(Data on locating visible targets)
________

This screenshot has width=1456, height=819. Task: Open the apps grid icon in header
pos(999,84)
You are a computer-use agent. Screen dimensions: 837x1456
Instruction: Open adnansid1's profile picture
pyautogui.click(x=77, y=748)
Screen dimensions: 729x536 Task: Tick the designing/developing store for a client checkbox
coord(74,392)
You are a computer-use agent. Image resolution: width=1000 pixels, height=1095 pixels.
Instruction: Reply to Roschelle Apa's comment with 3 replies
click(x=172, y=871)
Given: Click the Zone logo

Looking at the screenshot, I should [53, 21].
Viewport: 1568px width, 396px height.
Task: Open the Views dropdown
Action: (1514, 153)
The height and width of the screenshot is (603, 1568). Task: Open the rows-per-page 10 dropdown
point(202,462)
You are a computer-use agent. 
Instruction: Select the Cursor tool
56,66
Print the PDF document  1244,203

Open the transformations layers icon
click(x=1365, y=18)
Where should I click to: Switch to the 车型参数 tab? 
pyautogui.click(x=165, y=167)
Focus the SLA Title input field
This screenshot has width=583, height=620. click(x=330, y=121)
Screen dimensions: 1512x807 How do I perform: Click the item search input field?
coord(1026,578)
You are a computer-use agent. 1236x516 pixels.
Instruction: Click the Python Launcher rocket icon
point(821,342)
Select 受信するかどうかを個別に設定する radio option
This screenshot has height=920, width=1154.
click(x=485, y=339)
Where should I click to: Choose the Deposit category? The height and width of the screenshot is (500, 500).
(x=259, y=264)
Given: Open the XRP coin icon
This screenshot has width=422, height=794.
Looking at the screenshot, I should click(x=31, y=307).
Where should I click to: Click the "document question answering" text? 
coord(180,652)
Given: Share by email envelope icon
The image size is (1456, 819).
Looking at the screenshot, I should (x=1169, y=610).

________

## TASK DIRECTIONS:
Reproduce everything from the first line down to the line containing "Action: (1514, 153)", swapping "profile picture" for "avatar image" and leaving the rest unchanged.

## EXPECTED ANSWER:
This screenshot has width=1456, height=819. Task: Open the apps grid icon in header
pos(999,84)
You are a computer-use agent. Screen dimensions: 837x1456
Instruction: Open adnansid1's avatar image
pyautogui.click(x=77, y=748)
Screen dimensions: 729x536 Task: Tick the designing/developing store for a client checkbox
coord(74,392)
You are a computer-use agent. Image resolution: width=1000 pixels, height=1095 pixels.
Instruction: Reply to Roschelle Apa's comment with 3 replies
click(x=172, y=871)
Given: Click the Zone logo

Looking at the screenshot, I should [53, 21].
Viewport: 1568px width, 396px height.
Task: Open the Views dropdown
Action: (1514, 153)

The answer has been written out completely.